= Sonia Aggarwal =

American engineer and policy advisor

Sonia Aggarwal is an engineer and policy advisor, who served as the special assistant to president Joe Biden for Climate Policy, Innovation, and Deployment. Starting as a senior advisor when the President was inaugurated and serving through the end of 2022, her appointment was understood by the media to be a signal of the Biden administration's seriousness in pursuing ambitious clean energy policy. She is credited with helping to set the U.S. greenhouse gas emissions target of 50-52% reductions by 2030, as well as contributing heavily to the design of Build Back Better, which passed Congress as the Bipartisan Infrastructure Law and the Inflation Reduction Act. She also co-chaired the Climate Innovation Working Group, alongside the Office of Management and Budget and the Office of Science and Technology Policy.

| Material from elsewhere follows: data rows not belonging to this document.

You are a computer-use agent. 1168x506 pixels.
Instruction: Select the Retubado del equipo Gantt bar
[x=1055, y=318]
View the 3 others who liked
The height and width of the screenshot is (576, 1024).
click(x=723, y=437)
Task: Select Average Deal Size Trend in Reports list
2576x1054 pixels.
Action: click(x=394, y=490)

== Early life and education ==
Aggarwal was born in South Carolina and grew up in Ohio, attending Laurel School and graduating from Hawken School in 2002. Aggarwal completed a Bachelor of Science degree in astronomy and physics from Haverford College and a masters from Stanford University's engineering school.

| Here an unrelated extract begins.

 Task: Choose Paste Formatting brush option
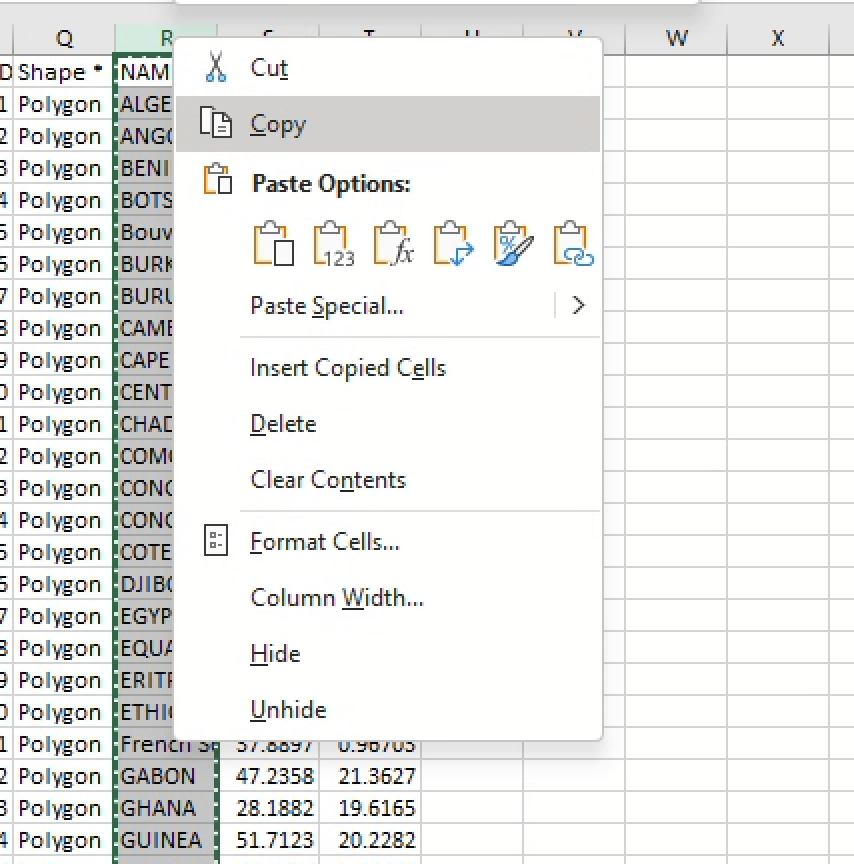point(514,244)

Aggarwal is the daughter of Raj Aggarwal, the former dean of the University of Akron College of Business Administration.

== Career ==
Aggarwal worked briefly in the accident prevention design engineering group at Perry Nuclear Power Plant, conducted research on how renewable energy could serve remote areas in India without comprehensive access to electricity, advised cleantech startup companies on communications, managed research for ClimateWorks Foundation, and co-founded the non-partisan think tank Energy Innovation, where she returned as CEO after serving in the White House.